The inequality r > g implies that wealth accumulated in the past grows more rapidly than output and wages. This inequality expresses a fundamental logical contradiction. The entrepreneur inevitably tends to become a rentier, more and more dominant over those who own nothing but their labor. Once constituted, capital reproduces itself faster than output increases. The past devours the future. (l. 10093, p. 571)

and that:

When the rate of return on capital significantly exceeds the growth rate of the economy . . .  it is almost inevitable that inherited wealth will dominate wealth amassed from a lifetime’s labor by a wide margin . . . (l. 546, p. 25)

It is important to note that the forgoing is not a mathematical proof of Piketty’s conclusion. Piketty arrives at this conclusion through an analysis of the historical workings of this dynamic in the past and by projecting this dynamic into a future in which the circumstances are the same or very similar to those that existed in the past.

The Three Forces

In explaining the three forces that determine the annual economic flow of inheritances and gifts, Piketty explains that:

In general, the annual economic flow of inheritances and gifts, expressed as a proportion of national income that we denote by b_y, is equal to the product of three forces:

b_y = μ × m × β,

β is the capital/income ratio (or, more precisely, the ratio of total private wealth, which, unlike public assets, can be passed on by inheritance, to national income), m is the mortality rate, and μ is the ratio of average wealth at time of death to average wealth of living individuals. (l. 6642, p. 383)

Piketty does not refer to this equation as being fundamental, but it deserves comment nonetheless because it deals with the flow of inherited wealth b_y within society, and the justification for Piketty’s expressing this flow as b_y = μ × m × β may not be obvious to some readers.

The justification for this equation can be seen by examining how Piketty has defined the terms in this expression: β is the private-wealth/income ratio (=W/Y), m is the number of deaths each year divided by the population (=D/P), and μ is the ratio of (annual) inherited wealth divided by the number of deaths (=W_h/D) to total wealth divided by the population (=W/P), that is, (W_h/D)/(W/P). When we substitute these definitions into Piketty’s expression b_y = μ×m×β, invert and multiply where necessary, and cancel the terms that appear in both the numerator and denominator we get:

17)                   b_y = μ×m×β = ((W_h/D)/(W/P)) (D/P) (W/Y),

                            = (W_hP/DW) (D/P) (W/Y),

                            = (W_hPDW) / (DWPY),

                            = (W_h/Y),

                       = b_y. 

In other words, all Piketty has done here is break down (factor) the annual flow of inherited wealth (divided by income) b_y into three components—μ, m, and β—which when multiplied together yield the annual flow of inherited wealth b_y.

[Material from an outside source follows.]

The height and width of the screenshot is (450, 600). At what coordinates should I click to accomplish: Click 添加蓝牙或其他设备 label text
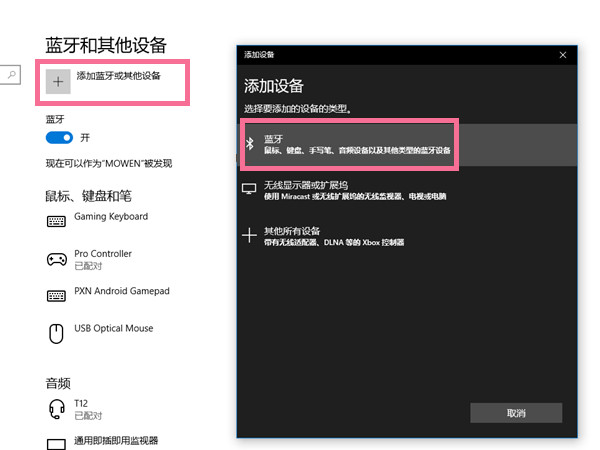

By factoring the annual flow of inherited wealth b_y into these three components Piketty is able to establish two ways in which to estimate this variable. The first is by estimating the amount of inherited wealth each year W_h from tax records then dividing it by national income Y to arrive at the annual flow of inherited wealth b_y. The second is by estimating inherited wealth each year W_h from probate records then combining this estimate with estimates of the population P, deaths D, total private wealth W, and national income Y by way of the formula b_y = μ×m×β and the definitions explained above to arrive at the annual flow of inherited wealth b_y.  This makes it possible to check the reliability of each of these estimating methods against the other in countries like France where both kinds of data exist. It also makes it possible to estimate the annual flow of inherited wealth b_y in countries where only probate records are available provided, of course, that data on population P, deaths D, private wealth W, and income Y also exist for those countries, which, as it turns out, are not very many.

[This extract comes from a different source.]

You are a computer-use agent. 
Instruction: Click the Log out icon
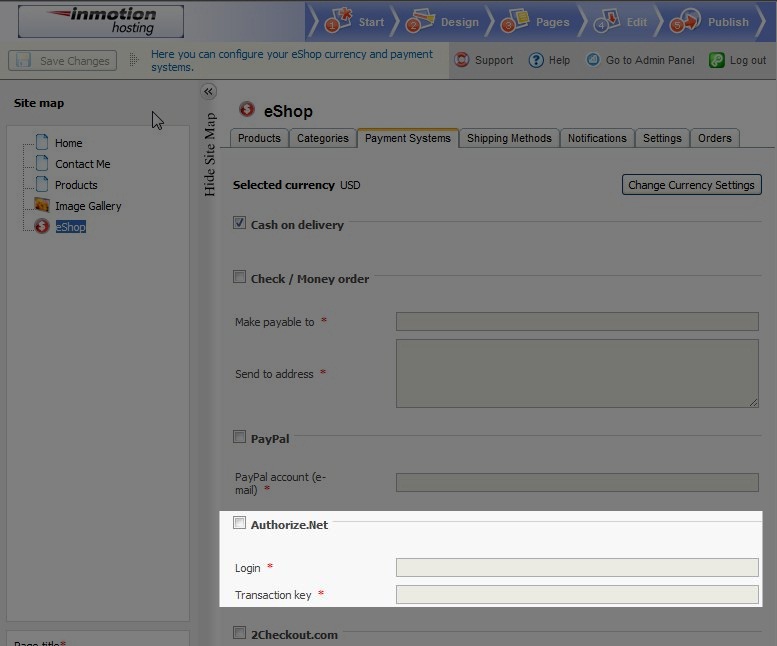[716, 60]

Piketty also examines the role played by the individual factors μ, m, and β—each of which is directly related to the size of inheritance relative to income—in determining the annual flow of inherited wealth b_y. It is worth noting, in this regard, that

18)       μ×m = ((W_h/D)/(W/P)) (D/P),

                     = ((W_hP/WD) (D/P),

                     = W_hPD / WDP,

                     = W_h/W,

is the annual inherited wealth W_h divided by private wealth W which, as Piketty notes (l. 6765, p. 389), is the flow of inherited wealth expressed as a percentage of total wealth W (which in Piketty’s notation would be written b_w). Piketty uses μ×m to examine the way in which the flow of inherited wealth expressed as a percentage of private wealth W, (i.e., b_w = W_h/W) is related to the flow of inherited wealth expressed as a percentage of income Y, (i.e., b_y = W_h/Y). 

Implicit Relationships

There is a set of implicit relationships that Piketty relies upon throughout his analysis that he does not write out as equations—relationships that I fear may cause some confusion if they are not made explicit. Piketty transitions between discussing national income, per capita income, population, productivity and the growth rates of these variables as if the relationships between them are self evident which, of course, they should be, but I, at least, had to stop and think about them. I found this particularly confusing when I came to the statement: “Recall that g measures the long-term structural growth rate, which is the sum of productivity growth and population growth” (l. 3953, p. 227) only to discover through a digital search that the expression “long-term structural growth” had not yet appeared in the text, and the only previous reference to “the sum of productivity growth and population growth” that I could find was in a footnote on page 167:

Sometimes g is used to denote the growth rate of national income per capita and n the population growth rate, in which case the formula would be written β = s/(g + n). To keep the notation simple, I have chosen to use g for the overall growth rate of the economy, so that my formula is β = s/g. (l. 1 0648, p. 167, ftn. 3)        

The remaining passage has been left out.